**Aim of the task:** Every line in the records below between the one holding "Open the 2026.02.22 end date picker" and the one holding "The image size is (540, 1200).", inclusive, is to be set down exactly; all other lines are to be left out.
-------- Given data
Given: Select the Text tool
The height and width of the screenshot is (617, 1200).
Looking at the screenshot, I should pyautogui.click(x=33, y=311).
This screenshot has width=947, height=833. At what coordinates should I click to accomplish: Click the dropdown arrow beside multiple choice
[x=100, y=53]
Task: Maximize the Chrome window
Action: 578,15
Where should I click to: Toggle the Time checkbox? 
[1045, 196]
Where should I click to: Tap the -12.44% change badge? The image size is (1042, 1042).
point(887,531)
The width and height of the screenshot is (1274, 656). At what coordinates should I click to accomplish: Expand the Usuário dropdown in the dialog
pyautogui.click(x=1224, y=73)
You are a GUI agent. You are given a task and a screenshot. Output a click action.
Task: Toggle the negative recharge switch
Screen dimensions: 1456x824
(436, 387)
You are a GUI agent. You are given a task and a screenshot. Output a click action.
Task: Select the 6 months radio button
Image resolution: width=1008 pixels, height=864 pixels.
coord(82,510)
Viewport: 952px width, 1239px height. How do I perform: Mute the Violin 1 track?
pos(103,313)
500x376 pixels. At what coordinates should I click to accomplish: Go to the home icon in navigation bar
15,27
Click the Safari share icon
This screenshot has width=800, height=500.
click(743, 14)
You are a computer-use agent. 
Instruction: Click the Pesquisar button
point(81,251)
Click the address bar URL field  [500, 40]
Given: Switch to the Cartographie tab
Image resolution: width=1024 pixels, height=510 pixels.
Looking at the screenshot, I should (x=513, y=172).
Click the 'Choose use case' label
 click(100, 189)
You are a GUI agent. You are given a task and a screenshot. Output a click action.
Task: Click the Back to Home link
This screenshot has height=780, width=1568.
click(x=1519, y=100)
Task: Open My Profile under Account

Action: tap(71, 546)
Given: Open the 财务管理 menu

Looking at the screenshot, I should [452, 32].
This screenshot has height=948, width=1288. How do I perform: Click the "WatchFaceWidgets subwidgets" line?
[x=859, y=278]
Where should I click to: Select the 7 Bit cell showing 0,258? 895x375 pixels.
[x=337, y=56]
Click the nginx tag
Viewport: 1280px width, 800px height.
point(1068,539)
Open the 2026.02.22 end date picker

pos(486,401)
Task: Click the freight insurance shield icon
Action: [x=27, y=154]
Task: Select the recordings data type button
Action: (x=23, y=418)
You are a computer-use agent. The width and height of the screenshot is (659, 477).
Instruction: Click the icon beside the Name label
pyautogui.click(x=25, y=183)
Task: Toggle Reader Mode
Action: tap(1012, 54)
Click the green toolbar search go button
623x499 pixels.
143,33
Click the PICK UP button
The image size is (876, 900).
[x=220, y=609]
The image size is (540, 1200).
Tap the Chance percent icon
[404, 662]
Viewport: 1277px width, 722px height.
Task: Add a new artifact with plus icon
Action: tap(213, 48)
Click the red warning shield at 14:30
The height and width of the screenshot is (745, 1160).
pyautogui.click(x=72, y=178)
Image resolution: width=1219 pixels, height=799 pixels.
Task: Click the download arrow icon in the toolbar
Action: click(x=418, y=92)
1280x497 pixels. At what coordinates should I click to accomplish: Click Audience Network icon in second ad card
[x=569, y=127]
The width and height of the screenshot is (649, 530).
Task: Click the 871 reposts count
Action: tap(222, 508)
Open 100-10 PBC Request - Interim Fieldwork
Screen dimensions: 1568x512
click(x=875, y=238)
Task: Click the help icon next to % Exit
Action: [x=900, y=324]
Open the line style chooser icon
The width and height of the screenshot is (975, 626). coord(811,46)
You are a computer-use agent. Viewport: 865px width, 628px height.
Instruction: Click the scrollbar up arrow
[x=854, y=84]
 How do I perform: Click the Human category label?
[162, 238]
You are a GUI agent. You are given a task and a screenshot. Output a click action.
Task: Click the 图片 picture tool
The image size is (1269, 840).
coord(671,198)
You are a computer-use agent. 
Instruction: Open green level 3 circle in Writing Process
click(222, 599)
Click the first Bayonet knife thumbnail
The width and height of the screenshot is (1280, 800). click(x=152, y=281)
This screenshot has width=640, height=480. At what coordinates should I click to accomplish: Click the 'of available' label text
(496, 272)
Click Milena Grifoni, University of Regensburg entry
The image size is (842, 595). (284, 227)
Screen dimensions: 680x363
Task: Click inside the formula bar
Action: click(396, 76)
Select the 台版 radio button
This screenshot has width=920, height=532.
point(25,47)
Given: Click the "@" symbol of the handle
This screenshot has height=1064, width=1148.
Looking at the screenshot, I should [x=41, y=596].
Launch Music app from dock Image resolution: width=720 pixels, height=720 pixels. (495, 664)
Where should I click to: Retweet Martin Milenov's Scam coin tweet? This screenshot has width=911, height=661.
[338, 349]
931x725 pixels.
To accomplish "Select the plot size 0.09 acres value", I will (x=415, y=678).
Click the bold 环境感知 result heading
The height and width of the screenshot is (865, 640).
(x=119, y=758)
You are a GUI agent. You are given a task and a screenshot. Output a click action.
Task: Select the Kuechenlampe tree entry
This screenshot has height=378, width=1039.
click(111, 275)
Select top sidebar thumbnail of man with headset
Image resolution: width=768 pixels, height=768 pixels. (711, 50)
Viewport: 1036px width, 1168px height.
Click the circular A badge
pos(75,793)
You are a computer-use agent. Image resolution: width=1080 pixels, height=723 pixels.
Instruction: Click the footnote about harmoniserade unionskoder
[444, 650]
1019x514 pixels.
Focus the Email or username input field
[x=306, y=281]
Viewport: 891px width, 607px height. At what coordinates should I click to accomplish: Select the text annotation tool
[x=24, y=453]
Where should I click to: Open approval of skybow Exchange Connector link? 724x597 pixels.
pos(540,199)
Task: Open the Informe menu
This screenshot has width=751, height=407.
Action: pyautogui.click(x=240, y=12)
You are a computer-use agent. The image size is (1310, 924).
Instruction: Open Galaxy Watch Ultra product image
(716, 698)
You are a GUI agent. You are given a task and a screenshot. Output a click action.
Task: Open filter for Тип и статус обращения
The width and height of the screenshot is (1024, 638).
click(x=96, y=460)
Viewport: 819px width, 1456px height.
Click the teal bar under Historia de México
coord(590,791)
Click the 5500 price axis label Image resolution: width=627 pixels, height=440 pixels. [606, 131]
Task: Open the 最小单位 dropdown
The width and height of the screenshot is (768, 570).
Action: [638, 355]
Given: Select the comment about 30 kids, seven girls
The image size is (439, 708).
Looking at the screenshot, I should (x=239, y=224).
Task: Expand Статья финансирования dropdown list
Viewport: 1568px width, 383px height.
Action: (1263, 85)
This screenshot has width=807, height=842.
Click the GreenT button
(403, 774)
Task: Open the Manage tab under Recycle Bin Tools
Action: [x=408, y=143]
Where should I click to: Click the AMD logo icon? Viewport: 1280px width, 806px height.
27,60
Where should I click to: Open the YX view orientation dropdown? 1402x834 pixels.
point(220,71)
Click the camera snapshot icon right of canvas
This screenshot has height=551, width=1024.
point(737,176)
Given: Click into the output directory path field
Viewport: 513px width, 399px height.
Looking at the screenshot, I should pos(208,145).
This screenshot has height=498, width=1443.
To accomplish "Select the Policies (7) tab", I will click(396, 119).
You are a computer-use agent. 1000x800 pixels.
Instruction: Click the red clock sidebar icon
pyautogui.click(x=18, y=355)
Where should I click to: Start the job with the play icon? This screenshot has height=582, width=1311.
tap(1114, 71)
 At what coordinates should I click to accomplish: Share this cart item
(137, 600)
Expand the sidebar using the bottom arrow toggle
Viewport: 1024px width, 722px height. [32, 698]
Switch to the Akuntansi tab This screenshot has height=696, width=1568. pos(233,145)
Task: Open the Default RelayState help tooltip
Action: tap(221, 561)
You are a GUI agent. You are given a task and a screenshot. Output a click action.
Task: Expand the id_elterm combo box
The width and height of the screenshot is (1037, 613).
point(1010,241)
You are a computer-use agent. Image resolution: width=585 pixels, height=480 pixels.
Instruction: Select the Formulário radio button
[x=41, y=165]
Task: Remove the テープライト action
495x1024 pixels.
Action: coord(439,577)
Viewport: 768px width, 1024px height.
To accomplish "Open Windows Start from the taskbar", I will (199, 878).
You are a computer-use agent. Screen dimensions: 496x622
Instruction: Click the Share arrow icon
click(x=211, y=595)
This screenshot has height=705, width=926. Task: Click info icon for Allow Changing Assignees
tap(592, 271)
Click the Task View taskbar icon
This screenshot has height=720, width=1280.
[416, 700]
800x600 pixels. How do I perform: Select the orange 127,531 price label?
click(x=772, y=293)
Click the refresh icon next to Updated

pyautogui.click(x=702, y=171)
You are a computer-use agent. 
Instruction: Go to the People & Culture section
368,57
----------------
**Task answer:**
Open the 2026.02.22 end date picker

pos(486,401)
Task: Click the freight insurance shield icon
Action: [x=27, y=154]
Task: Select the recordings data type button
Action: (x=23, y=418)
You are a computer-use agent. The width and height of the screenshot is (659, 477).
Instruction: Click the icon beside the Name label
pyautogui.click(x=25, y=183)
Task: Toggle Reader Mode
Action: tap(1012, 54)
Click the green toolbar search go button
623x499 pixels.
143,33
Click the PICK UP button
The image size is (876, 900).
[x=220, y=609]
The image size is (540, 1200).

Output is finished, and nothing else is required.